Wine Press: Courtship rituals have a special place at the table

by Mark Chamness

Pairing food and wine is like two people on a date — some pairs will be dynamite and others a disaster. Food and wine, like people, need good chemistry. The partners' personalities should complement one another.

Matchmaker, make me a match

Zinfandel is the bold but dumb jock, looking for a quick night on the town with hot barbecue ribs. They make a delicious but quickly forgotten affair. Attempting to match a mighty zinfandel with a delicate salad of spring greens with tarragon vinaigrette is a recipe for failure.

Cabernet sauvignon is the corporate executive type seeking a mate who shares similar intensity, affluence, and command for respect, making it an ideal candidate for beef tenderloin au poivre or grilled veal. Jesse Cool, owner of the Flea Street Cafe in Menlo Park, suggests pairing an Ahlgren cabernet sauvignon "Bates Ranch" with Coleman pasture-raised lamb.

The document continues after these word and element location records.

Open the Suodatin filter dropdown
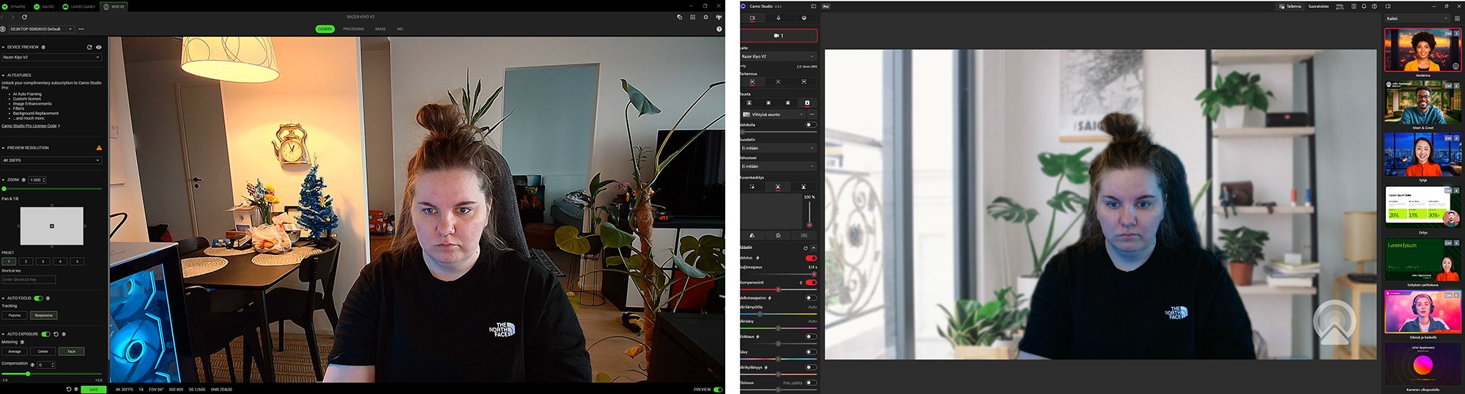 point(778,148)
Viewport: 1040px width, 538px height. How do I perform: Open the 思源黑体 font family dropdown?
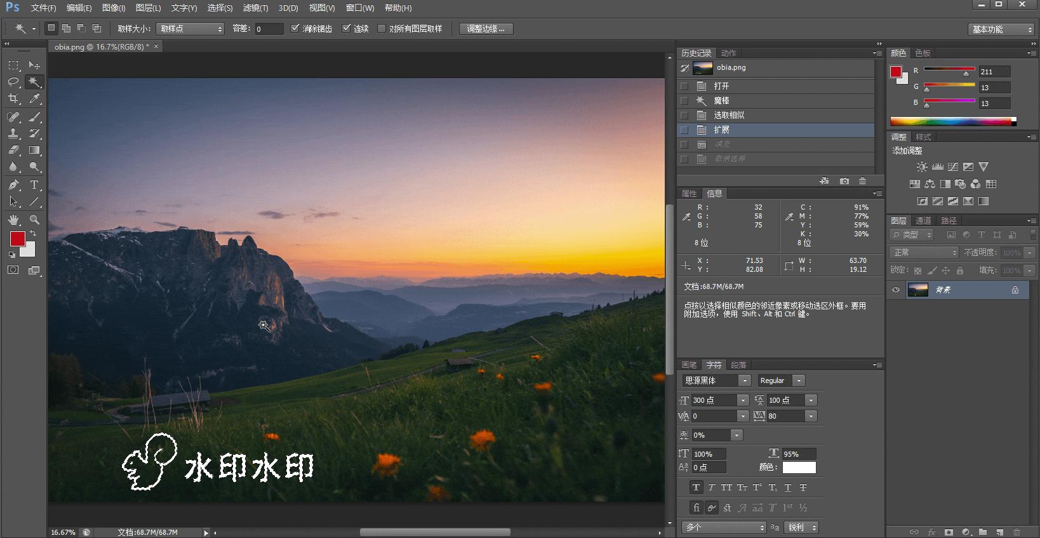(716, 380)
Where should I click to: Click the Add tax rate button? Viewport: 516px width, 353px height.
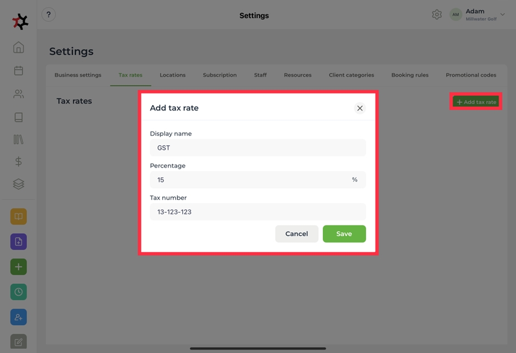point(476,102)
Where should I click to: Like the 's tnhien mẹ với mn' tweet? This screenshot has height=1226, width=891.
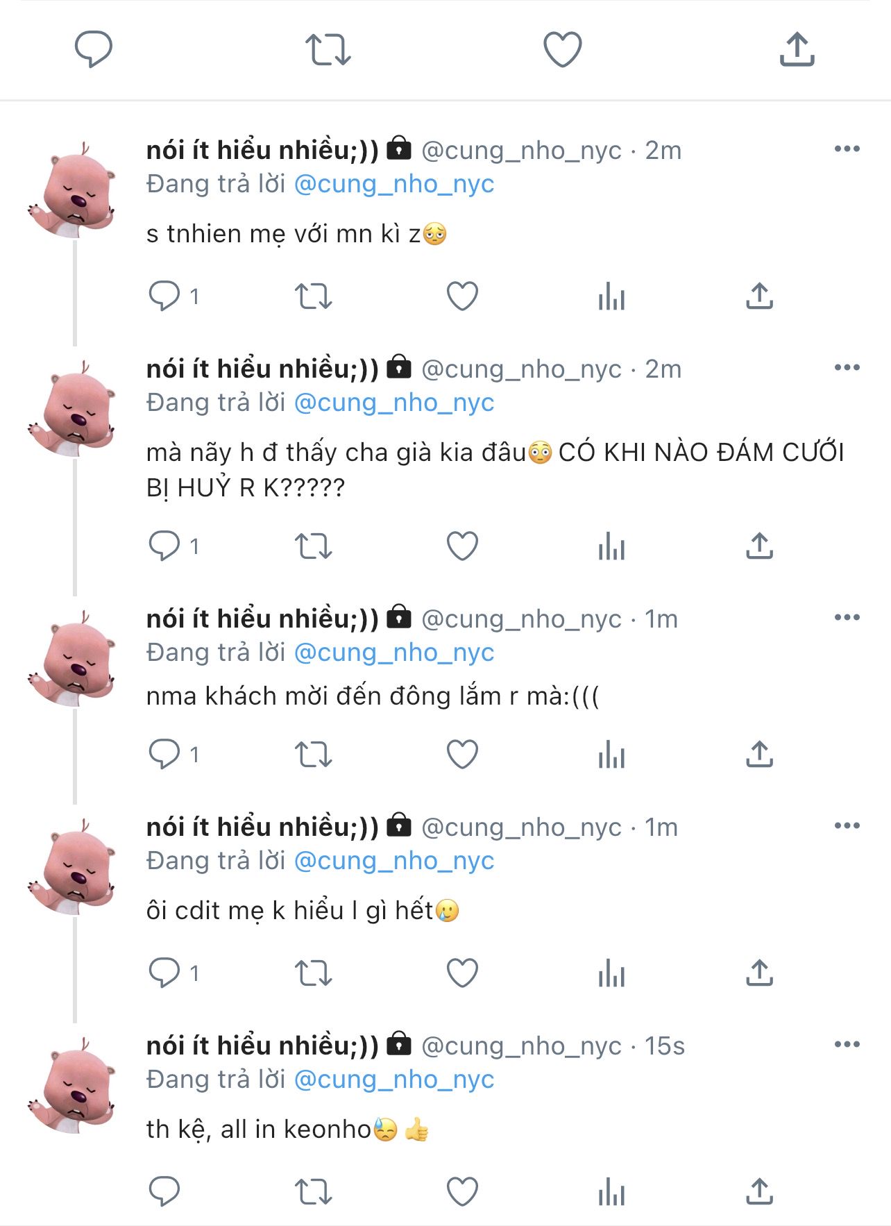[462, 296]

Chianti (sangiovese) is a needy wine — often better with a mate than without. Exhibiting more body than pinot noir, it needs a partner who can handle its full figure. Pasta with red sauce or portobello mushrooms are classic pairings.

Intellectual but high-maintenance pinot noir matches poached salmon with dill. Her twin sister, red Burgundy, is the gold-digger seeking out roasted pheasant or duck confit. Richer versions may require a complex and demanding dish, such as lamb Wellington.

Syrah is not afraid to speak her mind — powerful and full-bodied, this outdoorsy type is often peppery, with blackberry fruit and gamey character. She'll meet her equal in mesquite-smoked ribs.

Chardonnay is Miss Congeniality. She needs an easy-going partner, otherwise she'll be overwhelmed. Hook her up with pan-roasted quail with apple reduction. A close runner-up in the Miss Congeniality category is rose — with her easy-going personality, she gets along with almost everyone. "Silver Mountain rose is one of my favorites," says Ms. Cool, a big fan of dry roses.

Bold, brash, and exotic viognier has a thing for spicy Asian companions. (The most remarkable versions of this wine come from the French city of Condrieu.) John Sanders, the wine director of Marche in Menlo Park, suggests seared Nantucket scallops in carrot sauce and white truffle oil paired with Condrieu, from Philippe Faury. "The minerality of Condrieu is a perfect match for the scallops," he says.

Some resist courtship

Unfortunately, some California wines exhibit classic "Type A" desire for control that can spell doom for a relationship. They come on strong with high alcohol and excessive oak, overpowering potential partners.

These wines can be difficult to pair since they are often made to be consumed alone. I suggest they be appreciated as self-reliant and solitary individuals, unencumbered by suitors.

For a few contentious characters, pairing is no picnic. Mr. Sanders admits, "I find vegetables often difficult. For roasted artichokes I would suggest a Gruner Veltliner. It is also herbaceous in and of itself."

Although asparagus can frustrate experienced matchmakers, Ms. Cool doesn't balk. She recommends a Sauvignon Blanc with chilled Asparagus Mimosa.

Wine personals

It's only a matter of time before the back labels of bottles contain personal ads: "Nubile Napa Valley merlot seeks down-to-earth playmate for picnic rendezvous. Must be hearty, enjoy fine dining, and be tolerant of my fruit-forward personality and medium body. A well-seasoned and beefy physique is a plus. Insipid candidates need not apply."